Google Goggles

bradgessler · on Dec 7, 2009

This is a great example of how Google could out-do the iPhone. The more non-trivial mobile applications have some processing that happen in the cloud. If Android phones could translate voice in real-time during a phone call and the iPhone could not, which phone would you consider buying?

Realistically though Google wants their services and applications on all platforms; now if only the App store would approve these...

paul9290 · on Dec 7, 2009

Yeah but to me the quality of any manufacturer then Apple falls short. I've owned Windows Mobile, Andriod (HTC Hero) and now iPhone. iPhone for me is superior.

Google i think needs to make their own device to match the quality/stability of the iPhone!

stcredzero · on Dec 8, 2009

Yeah but to me the quality of any manufacturer then Apple falls short.

If it had been written "qualaty" then it would've been a delicious Dilbert reference. (For more than one reason -- left as exercise, hint included.)

jodrellblank · on Dec 7, 2009

One step closer to photographing a sign in a foreign country and doing OCR followed by Google Translate, maybe followed by overlaying the translated text back on the sign.

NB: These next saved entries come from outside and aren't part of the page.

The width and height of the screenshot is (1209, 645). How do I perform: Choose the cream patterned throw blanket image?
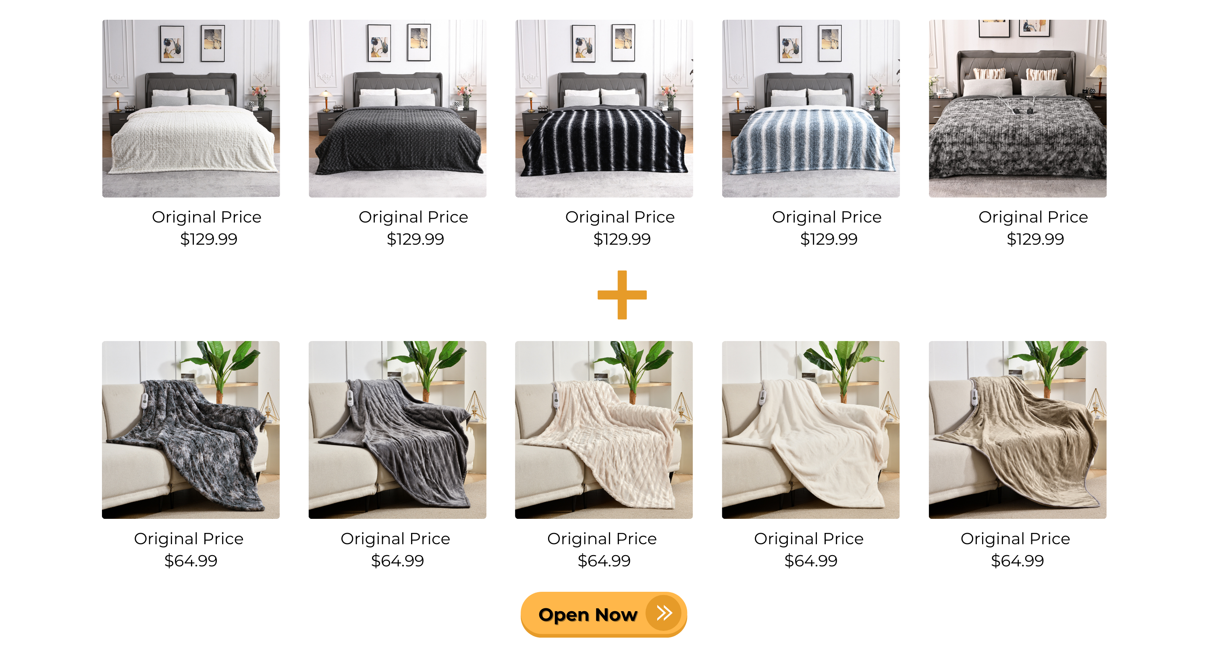(x=604, y=430)
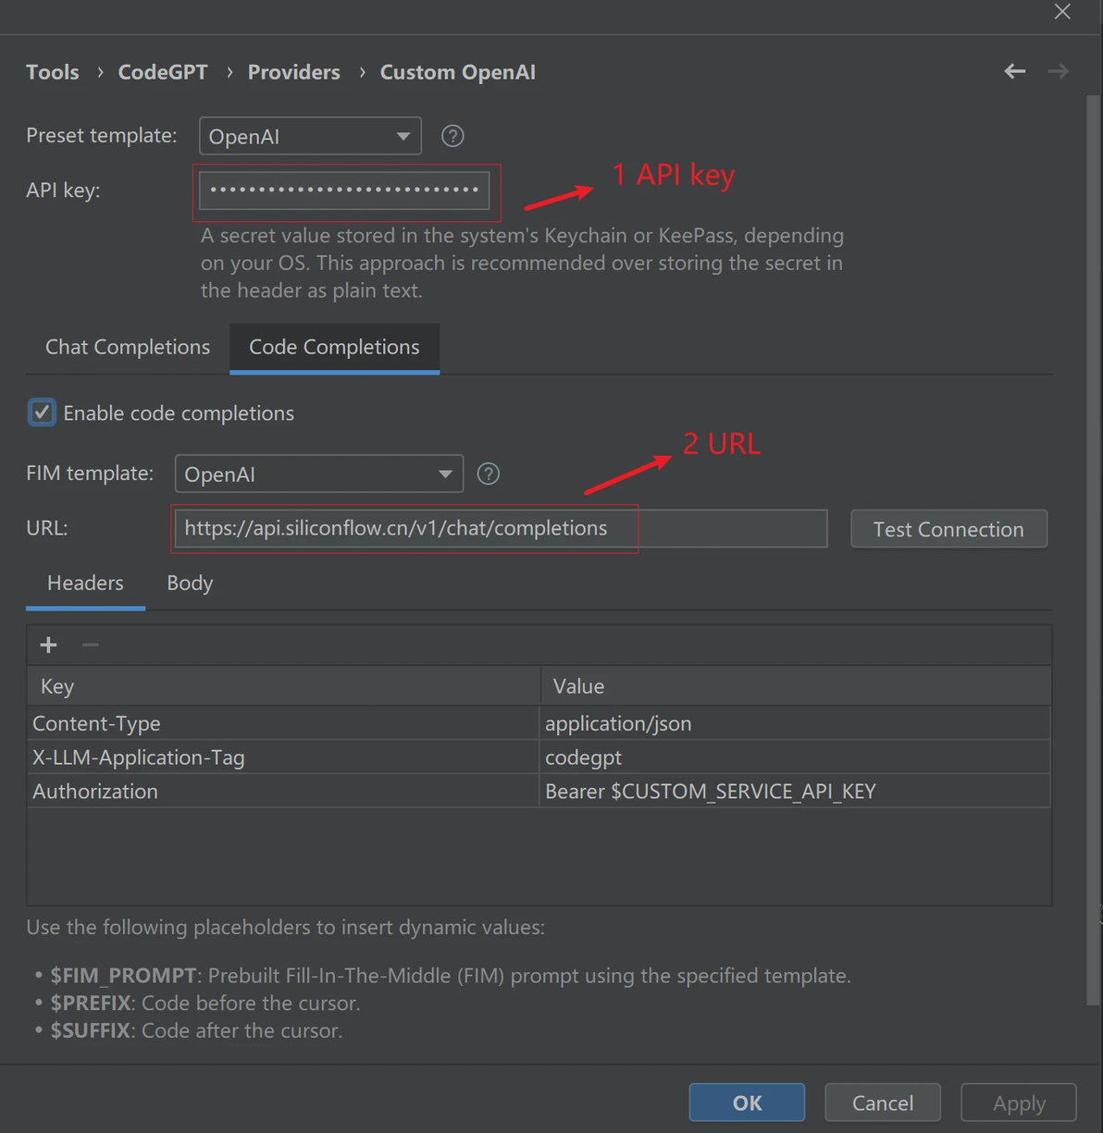Open help for Preset template

(452, 136)
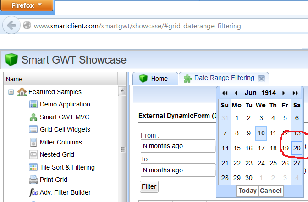
Task: Click the Print Grid printer icon
Action: [33, 180]
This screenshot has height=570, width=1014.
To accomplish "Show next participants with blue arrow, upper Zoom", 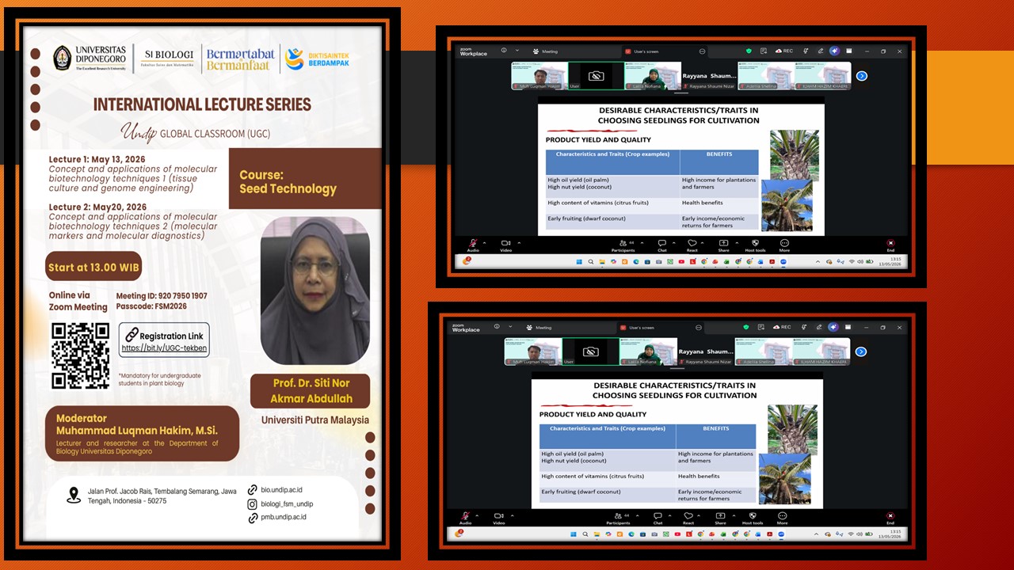I will coord(862,76).
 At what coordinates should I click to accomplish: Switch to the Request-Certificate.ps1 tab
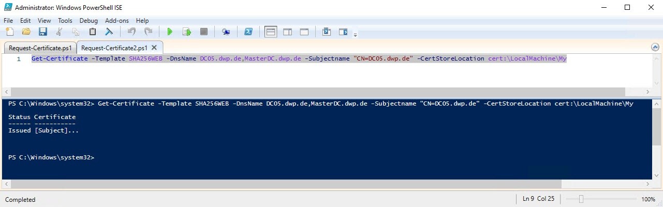click(40, 48)
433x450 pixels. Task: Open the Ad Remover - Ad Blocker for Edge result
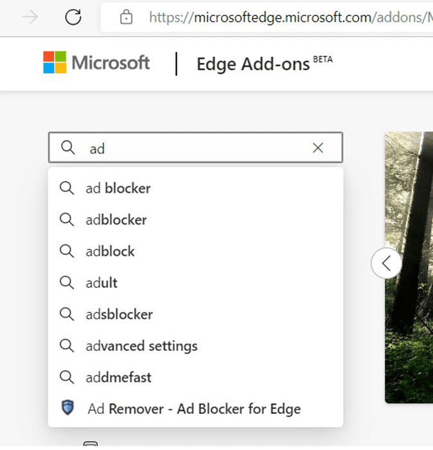(x=193, y=408)
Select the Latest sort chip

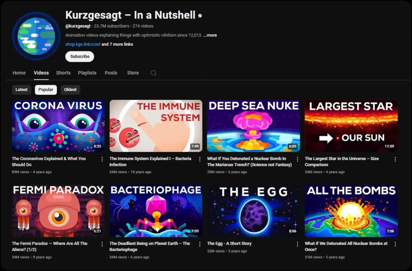coord(21,90)
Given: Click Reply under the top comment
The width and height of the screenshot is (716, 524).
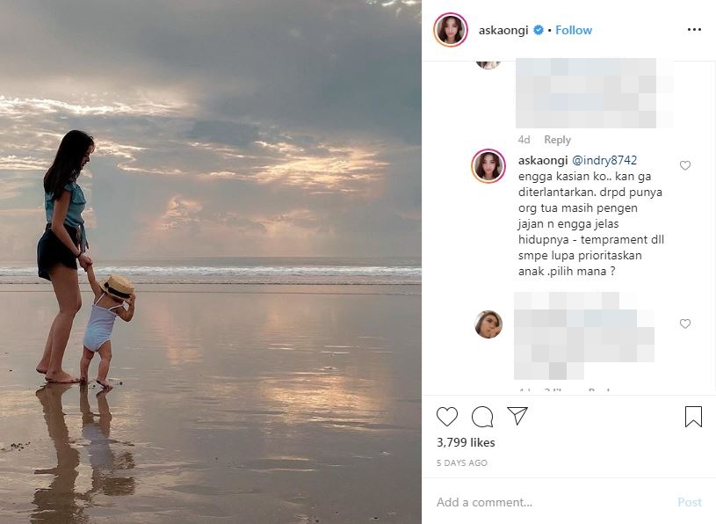Looking at the screenshot, I should click(x=557, y=139).
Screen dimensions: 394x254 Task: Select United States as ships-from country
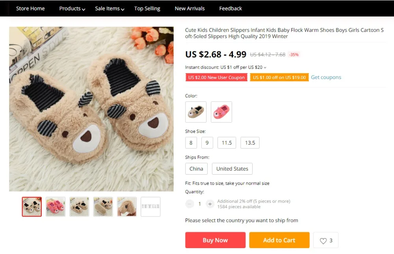232,169
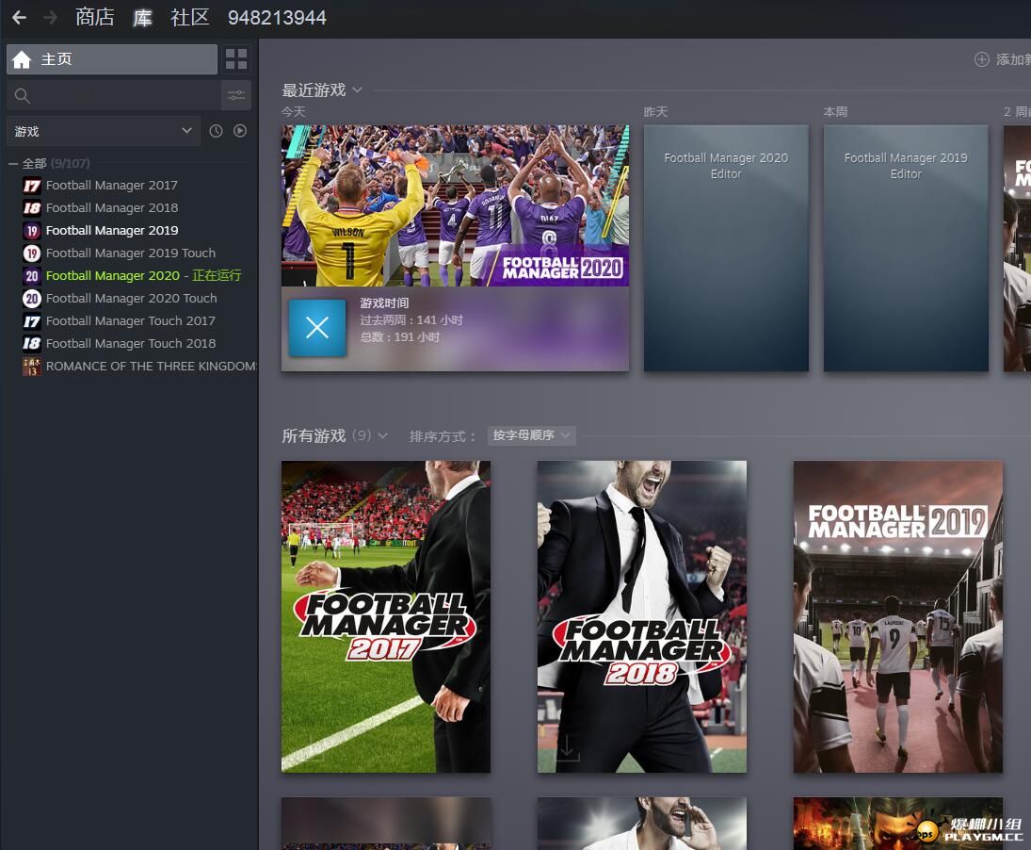
Task: Open the 商店 store tab
Action: pos(94,17)
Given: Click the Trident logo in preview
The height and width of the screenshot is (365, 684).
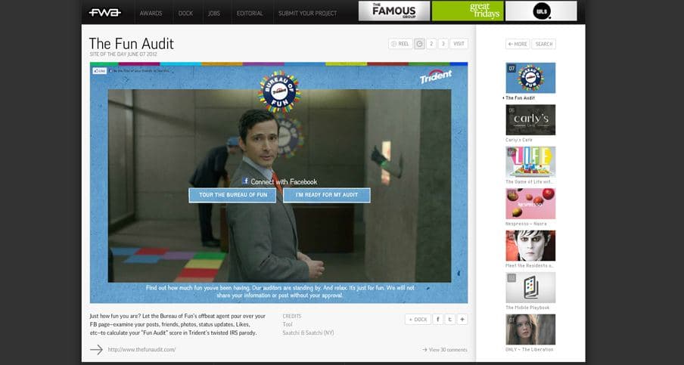Looking at the screenshot, I should 436,76.
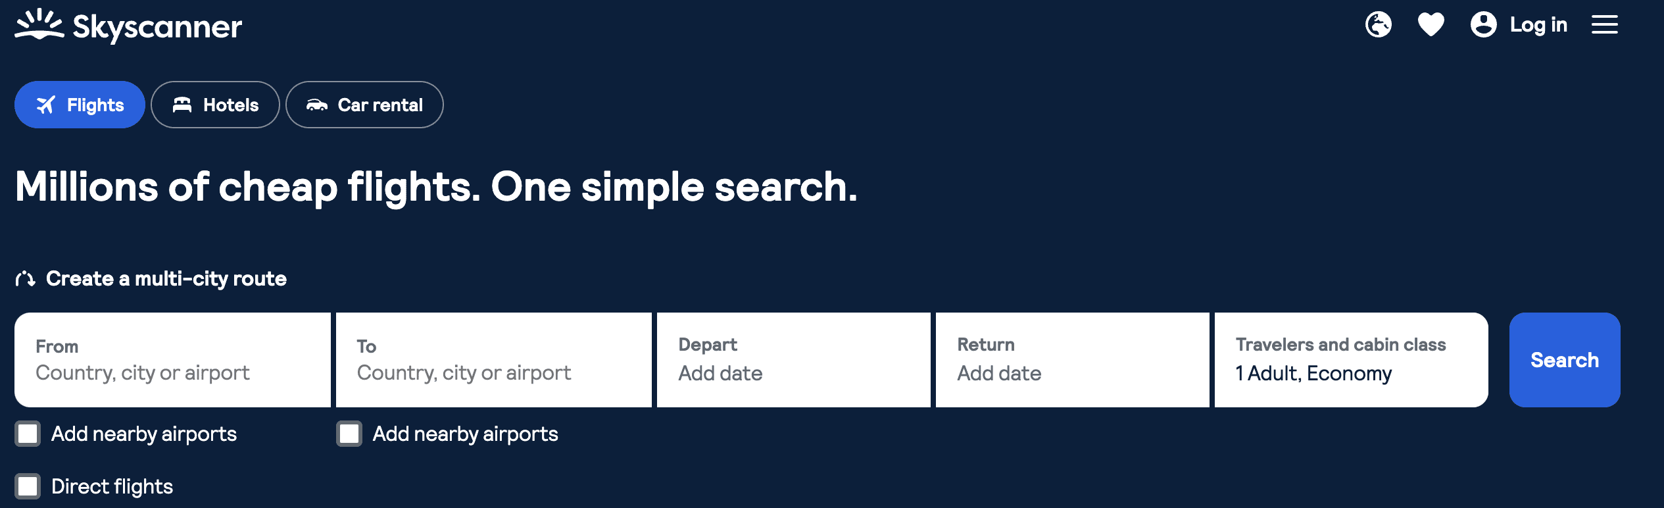Check Add nearby airports for destination
The image size is (1664, 508).
point(349,433)
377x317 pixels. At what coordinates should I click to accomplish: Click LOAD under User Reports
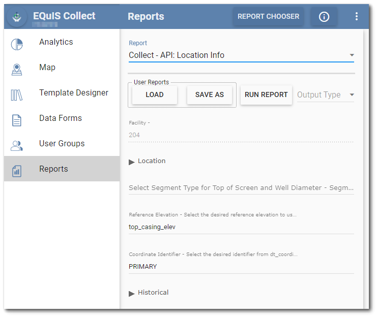[155, 95]
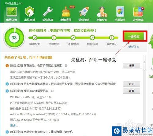Open the 电脑体检 radar icon
The image size is (153, 136).
pyautogui.click(x=12, y=12)
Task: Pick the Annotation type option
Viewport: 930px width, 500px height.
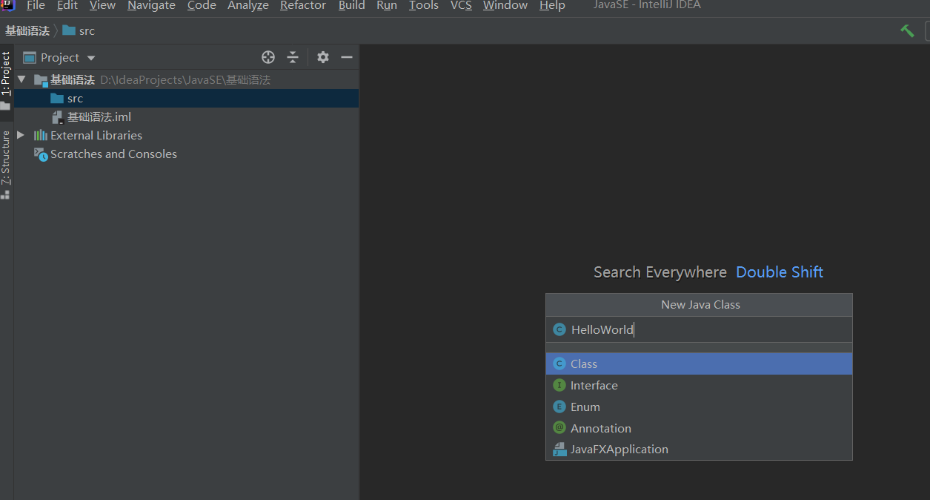Action: 600,428
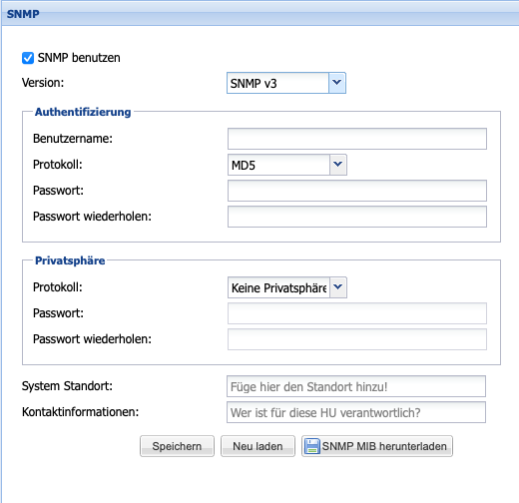Click the SNMP v3 version text field
This screenshot has width=519, height=503.
pos(277,83)
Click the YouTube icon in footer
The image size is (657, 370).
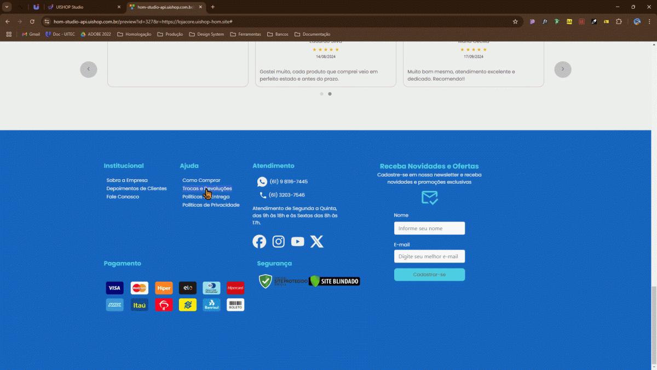pyautogui.click(x=297, y=242)
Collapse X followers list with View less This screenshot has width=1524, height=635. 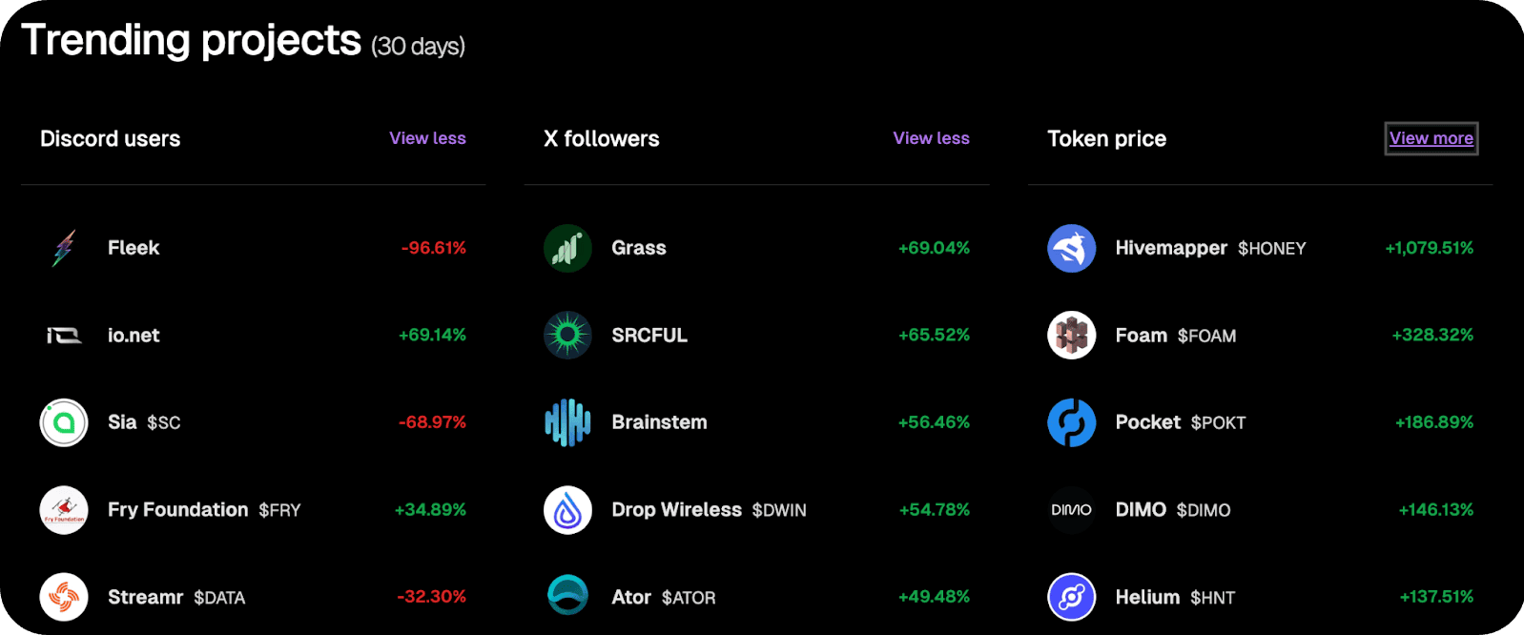(x=931, y=138)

I think this would be a killer feature. I've never had much of a positive response when posting it as an idea previously - is it the case that if it really would be a killer feature, people would be all over the idea as well as the implementation, or is it possible to be a little supported idea that turns into a killer feature?

(Edit: Or maybe it's just more a European thing where several foreign languages are a few hours drive in any direction?)

sgk284 · on Dec 8, 2009

http://www.pictranslator.com/

I attended their launch party last month in Seattle. Works surprisingly well.

basugasubaku · on Dec 8, 2009

Off-topic, but I found it funny that their icon contains the Chinese, Korean, and Japanese flags yet they don't support any of those languages.

lpgauth · on Dec 8, 2009

Also off-topic, but one of the signs is "Danger tanks". Wonder if you'd pull out your iPhone to translate that sign.

litewulf · on Dec 7, 2009

One thought I had is that there really aren't enough different signs.

In most foreign countries, I've been able to recognize signs for bathrooms and such, and most place names I can memorize (even if I can't read the language I can still think "okay, I want to go to the one with the squiggly second character").

I actually think this has high "cool factor", but have difficulty really coming up with uses. I think restaurant menus (as mentioned by my sibling comment) is probably the only real use, and even then knowing the name of the dish doesn't guarantee an item I'm able to eat.

Also, when I go abroad, I am definitely not enabling data roaming. In some countries, buying a prepaid SIM requires lots of documentation which is difficult to do if wandering around doing tourist-y things, etc.

(Sorry, I do think the idea is cool, I'm just trying to come up with reasons why its not the neatest thing since sliced bread)

jodrellblank · on Dec 8, 2009

> but have difficulty really coming up with uses

Uses would be more about being a tourist and getting a feel for where you are than mens/womens toilets - as you say, you can memorise those fairly quickly.

More like, standing in a subway, there's a poster, it says something about the train something ... wonder what? Walking past a big lake, there's a sign about some project that involves a pipe low down and a pipe further up, but what is it doing - taking thermal energy or using the water as coolant? Walking through the city streets, there's a plaque on the side of a building - something something 1872 something national? people? something something Joan 1st. Eh? What's on these fliers that are being handed out? What are the menu descriptions?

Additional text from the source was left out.